The John Hancock tower
The John Hancock tower
Oct. 20, 1968: The first of an estimated 3,000 piles to support the foundation of Boston's tallest building were driven this day in the Back Bay. Pile driving for the six-story John Hancock Mutual Life Insurance Company home office was expected to take nine months.
Oct. 25, 1969: The Hub's biggest hole in the ground in 1969 was the Hancock foundation in Copley Square.
Feb. 19, 1971: Signals came from the ground to workers on the 22d floor of the Hancock Tower.
March 9, 1971: The old John Hancock building (background) still dominated the Boston skyline, but the Hancock Tower was gaining.
Sept. 27, 1971: A construction worker retrieved the fir tree after it was hoisted with the last girder in traditional topping-off ceremonies at the John Hancock Tower. The white-colored beam, hoisted to the top and representing the final piece of structural steel to go into the construction of the building, carried with it the American flag as well as the fir tree and signatures of many home office employees, construction workers, and dignitaries. The 790-foot-high tower was now officially New England's tallest structure.
Sept. 27, 1971: Linda Paula, from the public relations department at John Hancock, mixed in with the construction workers as they watched the topping-off ceremonies for the new John Hancock Tower. Groundbreaking ceremonies were on Aug. 21, 1968.

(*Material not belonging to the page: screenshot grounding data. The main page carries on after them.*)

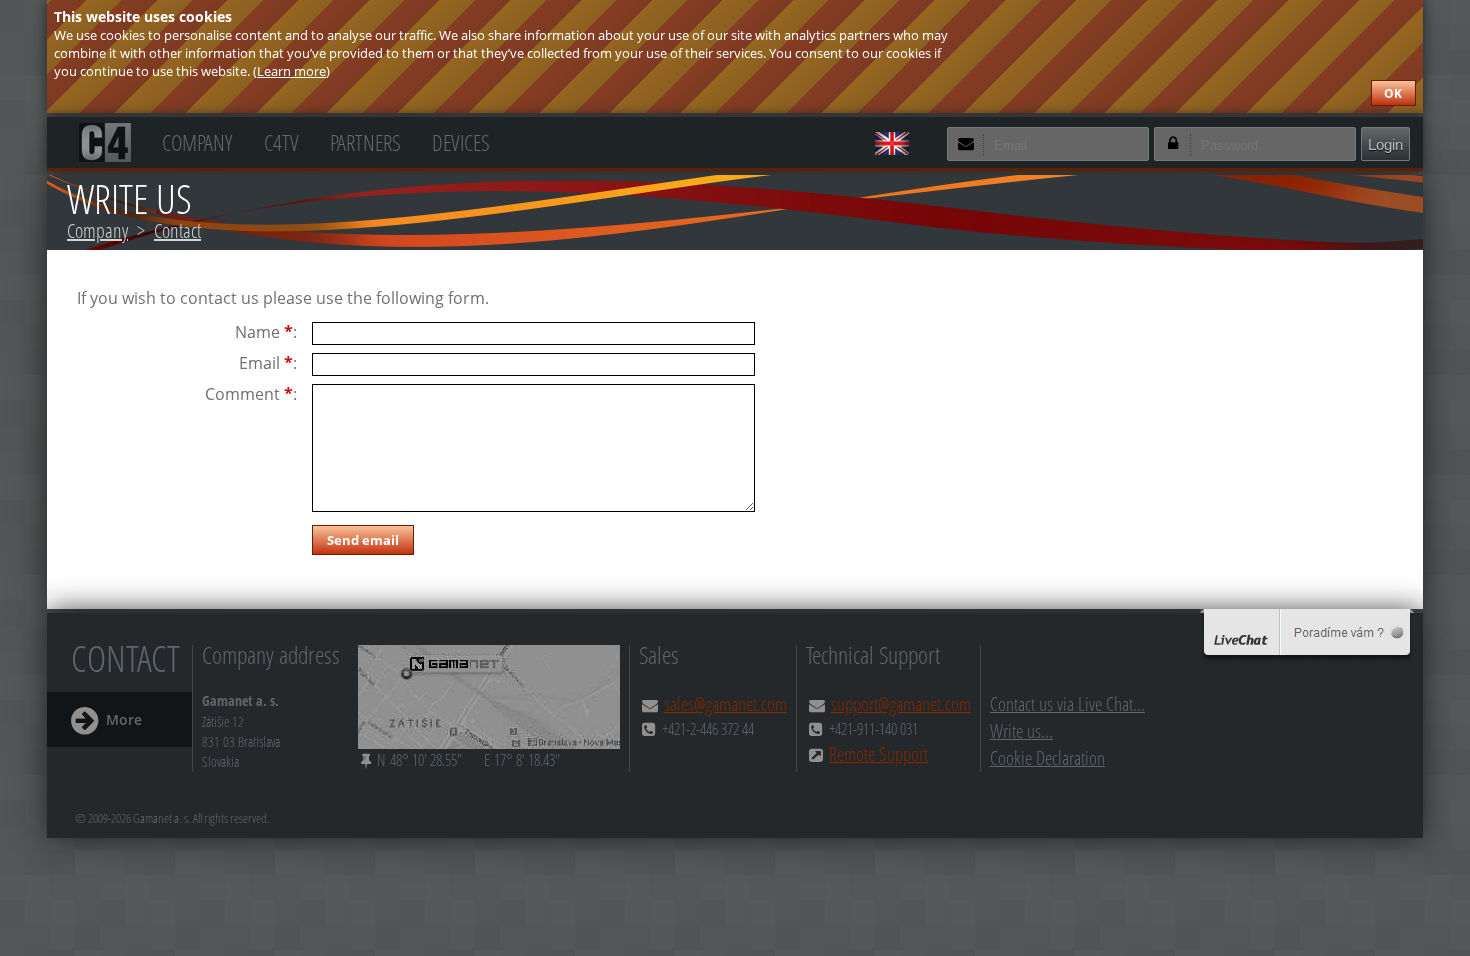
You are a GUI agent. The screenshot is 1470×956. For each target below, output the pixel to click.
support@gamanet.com (901, 703)
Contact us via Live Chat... (1067, 703)
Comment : (251, 394)
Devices (461, 140)
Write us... (1021, 730)
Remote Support (878, 753)
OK (1393, 93)
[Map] (489, 697)
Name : (266, 332)
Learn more (291, 71)
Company (197, 140)
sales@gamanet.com (725, 703)
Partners (365, 140)
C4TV (281, 140)
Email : (268, 363)
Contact (177, 230)
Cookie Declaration (1047, 757)
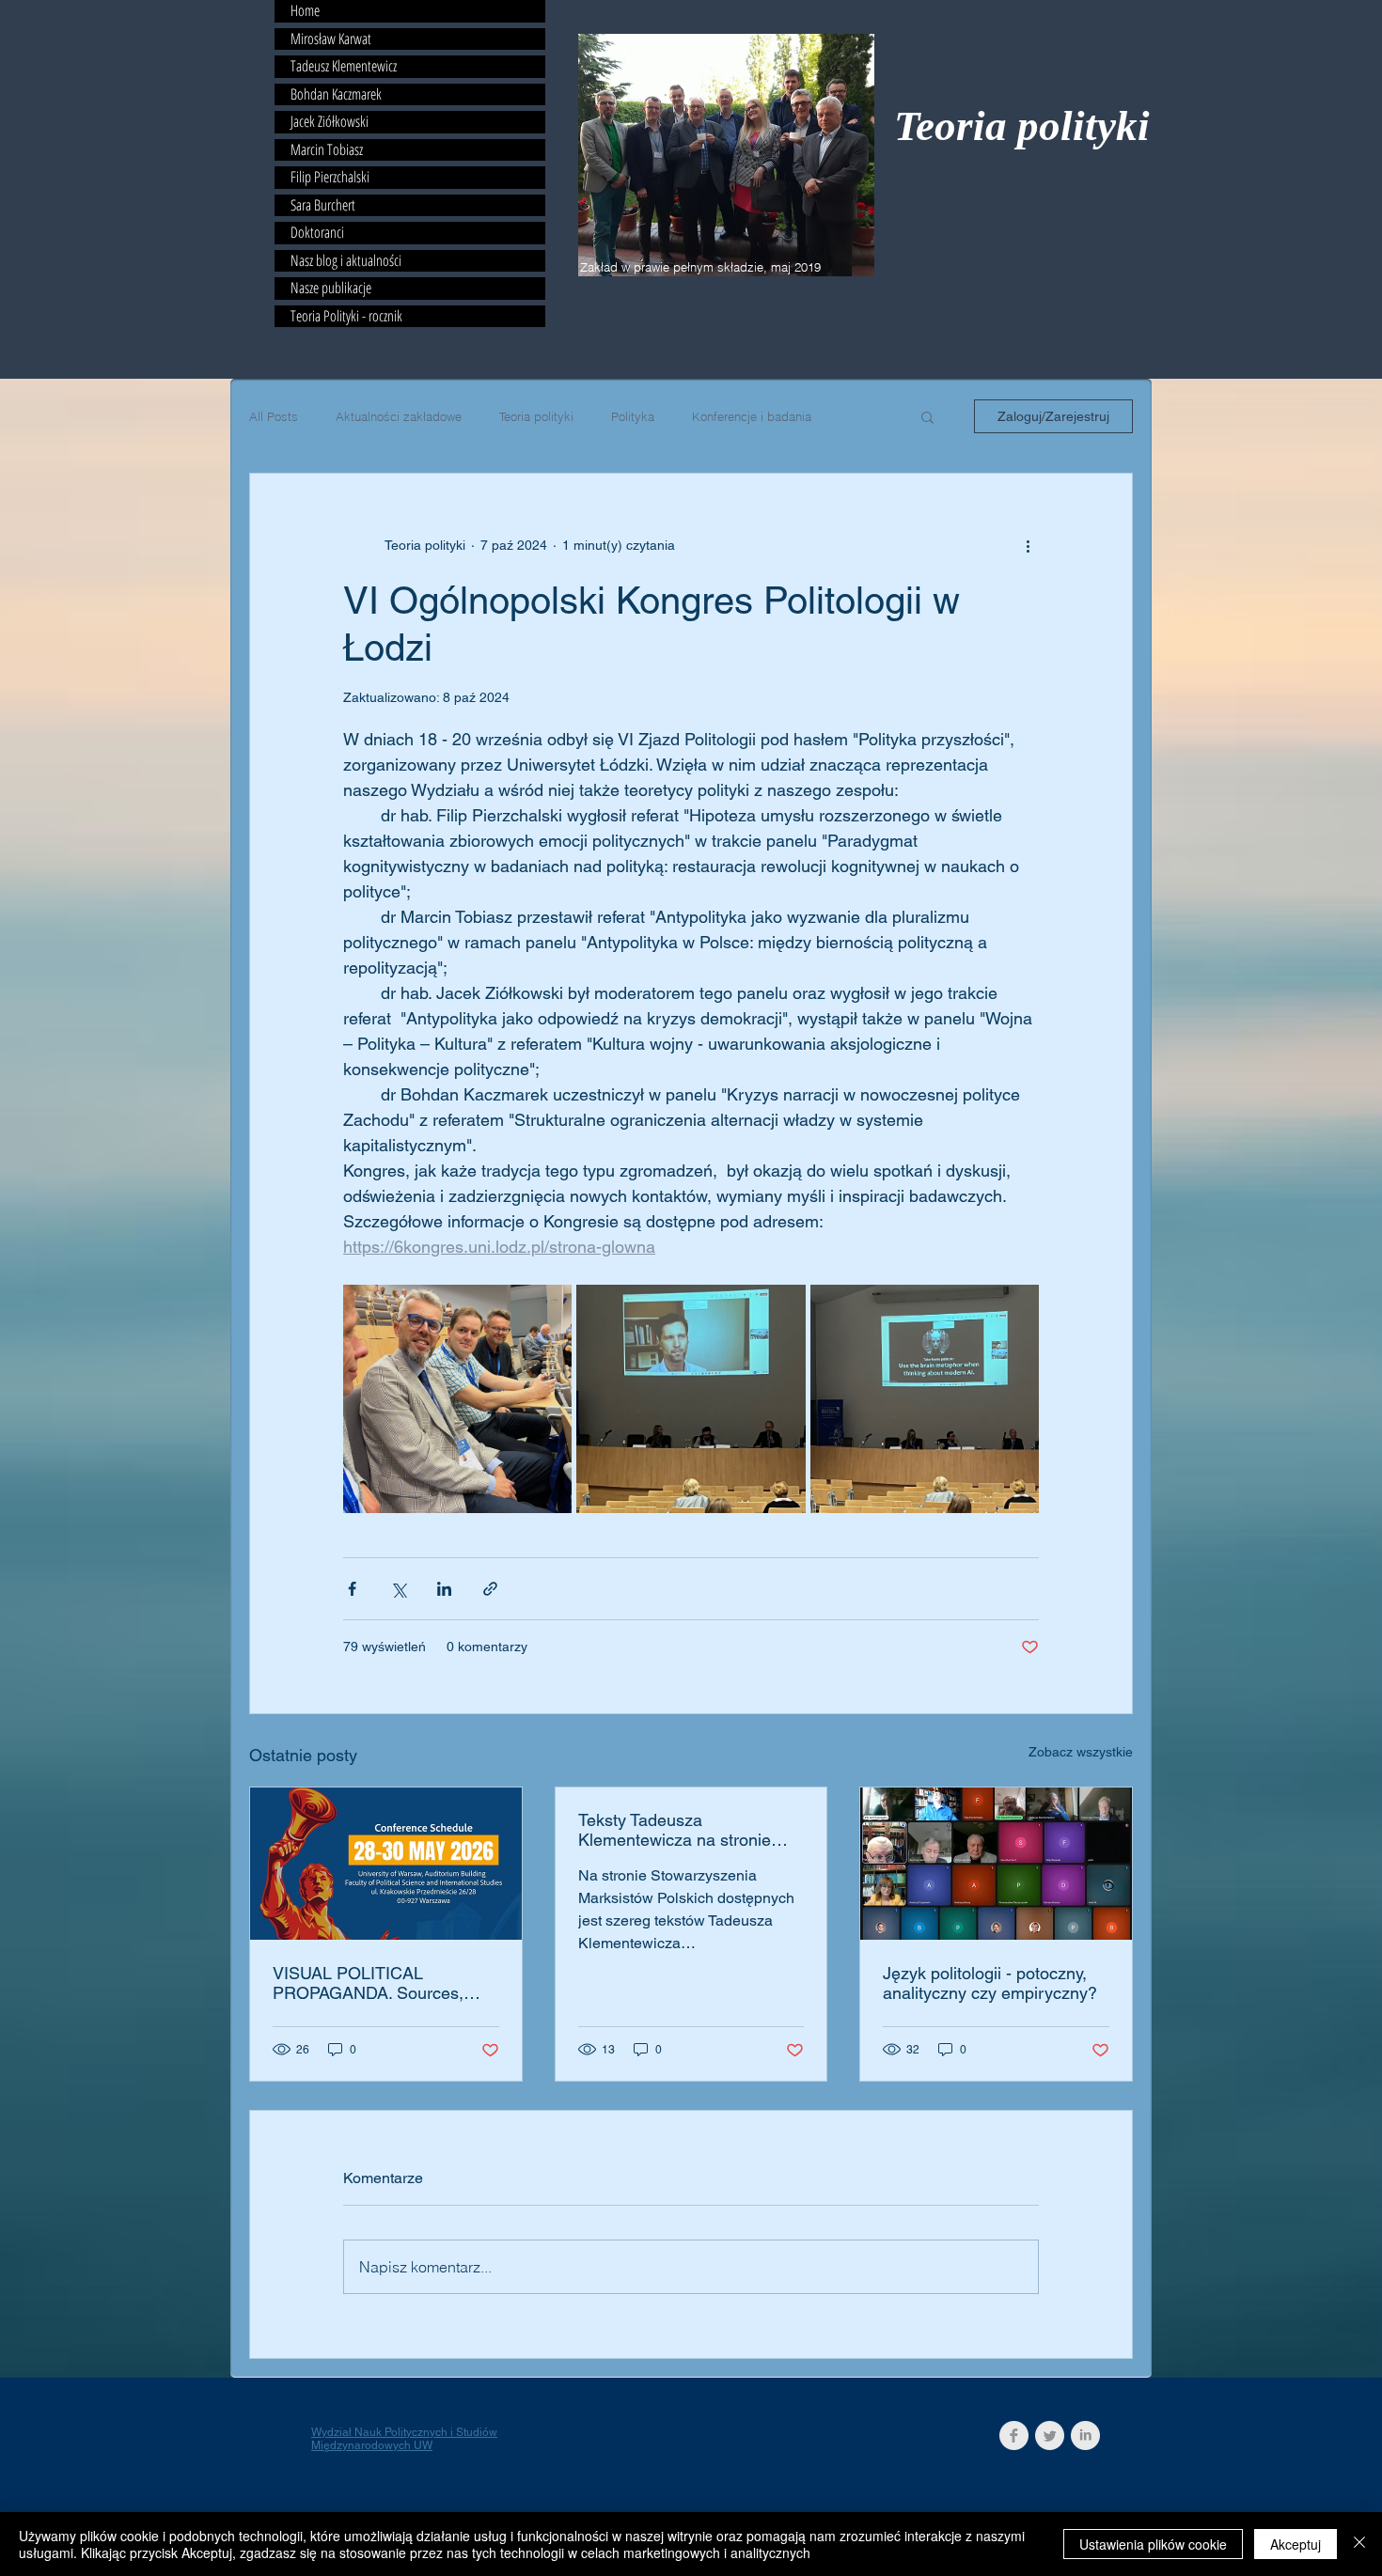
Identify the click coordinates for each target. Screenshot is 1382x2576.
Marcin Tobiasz (327, 150)
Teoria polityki (1022, 125)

Nov. 7, 1971: The new John Hancock building, still under construction on the left, towered over the old one on the right in this view of the Boston skyline.
Nov. 21, 1972: An aerial view of both the old and new John Hancock buildings.

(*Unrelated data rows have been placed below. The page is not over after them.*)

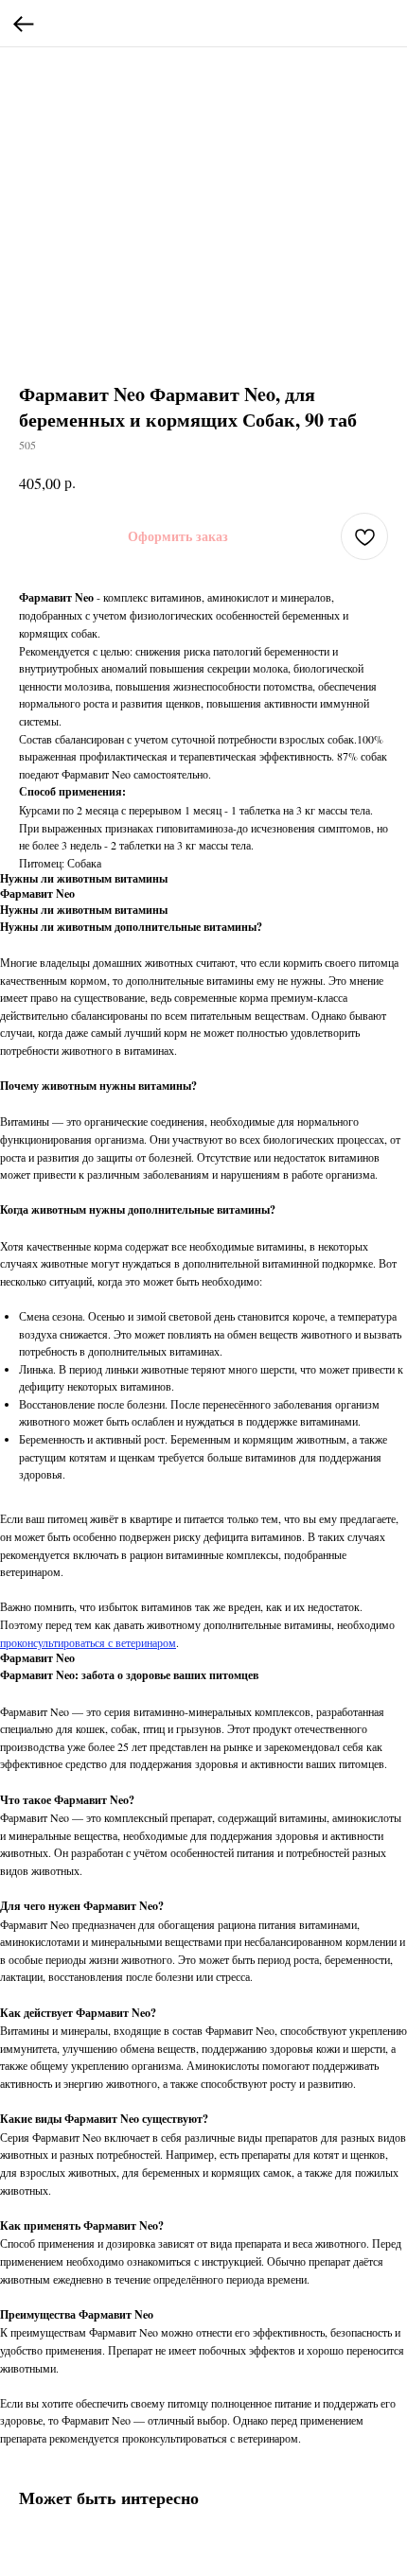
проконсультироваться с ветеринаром (88, 1642)
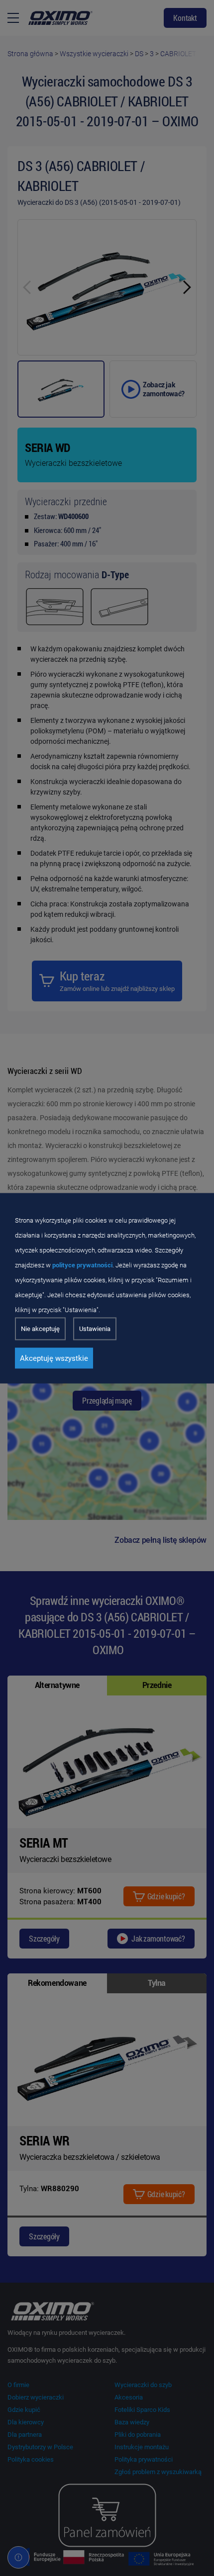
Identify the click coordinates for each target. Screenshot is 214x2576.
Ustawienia (94, 1328)
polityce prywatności (82, 1264)
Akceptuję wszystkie (54, 1357)
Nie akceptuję (40, 1328)
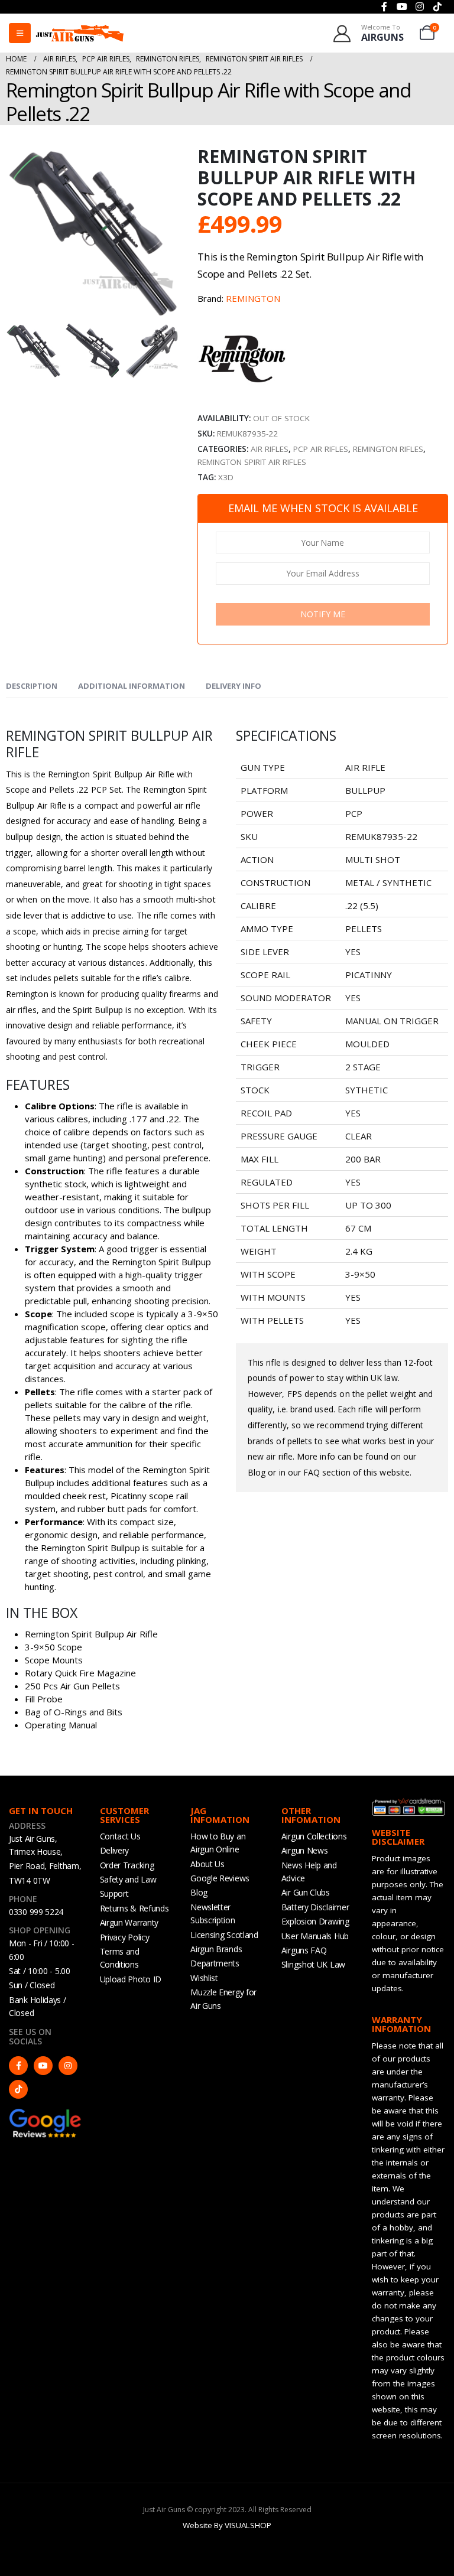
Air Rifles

Aug. 8,1973: The reflection of the old John Hancock building was fading as plywood replaced glass. More than 1700 panes — called "lights" — had been damaged. One of every six windows of the building's wall exterior surface was boarded over, representing over 2½ acres. Workers treated the plywood with black fire retardant paint at the request of the Boston Fire Department.
May 29, 1974: With the help of giant suction devices, glazier Lennie Fabiano installed a pane of tempered glass on the 58th floor of the John Hancock Tower. The company planned to install 10,344 such panes over the next nine months to replace windows of Thermopane glass which "popped” under severe wind conditions. The new windows, each weighing some 400 pounds, were installed from the top floor down.
June 21, 1977: Observers were silhouetted from the 60th floor of the John Hancock observatory as they looked towards Cambridge and MIT.